++++ INPUT DATA
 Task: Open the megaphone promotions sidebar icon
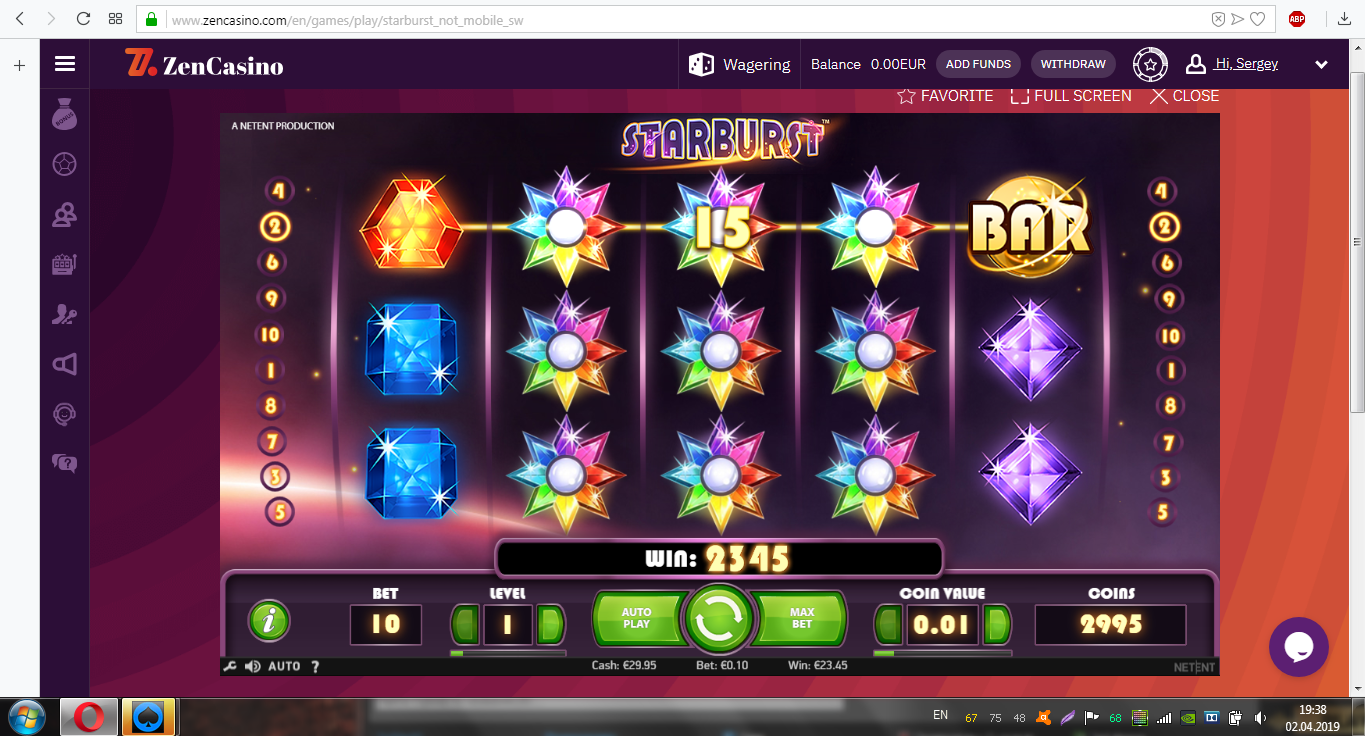pos(65,364)
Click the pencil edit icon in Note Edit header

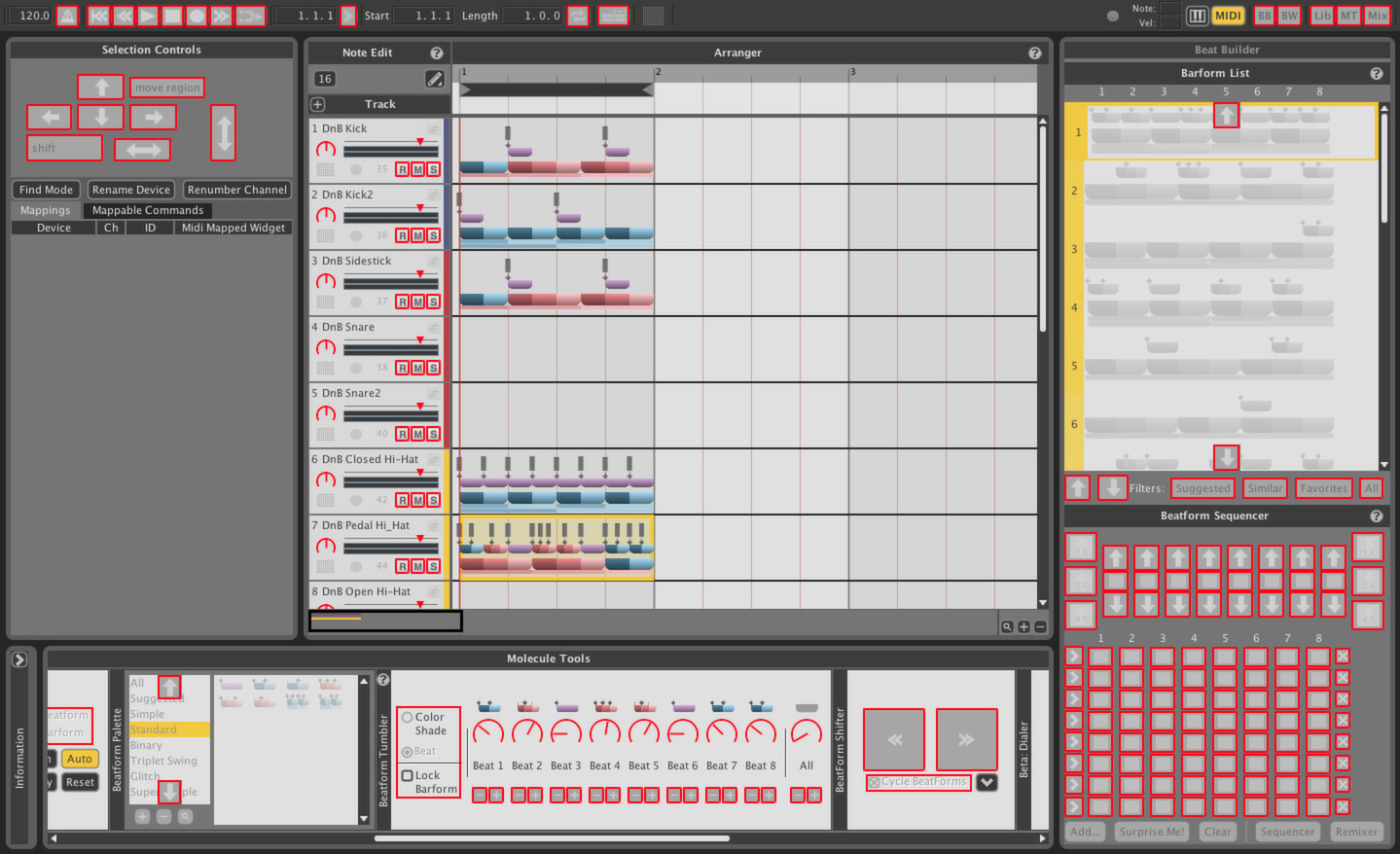pos(434,79)
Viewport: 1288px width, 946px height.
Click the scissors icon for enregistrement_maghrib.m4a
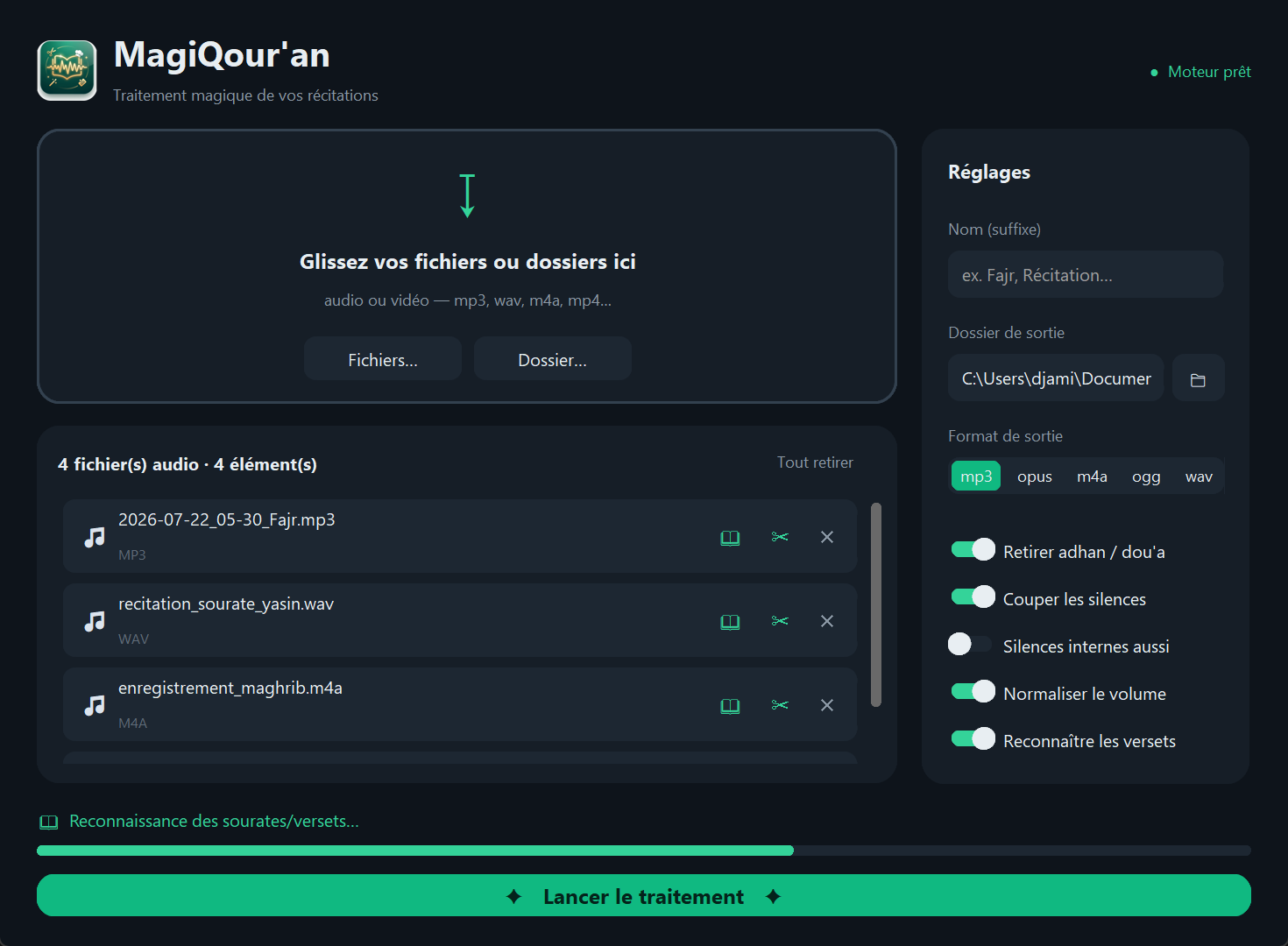780,705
++++++++
Your task is to return every entry exactly as it was written, with the pictures removed.

▶ ANSWER FOR THIS EXERCISE:
 Task: Open the megaphone promotions sidebar icon
pos(65,364)
Click the pencil edit icon in Note Edit header

pos(434,79)
Viewport: 1288px width, 946px height.
Click the scissors icon for enregistrement_maghrib.m4a
780,705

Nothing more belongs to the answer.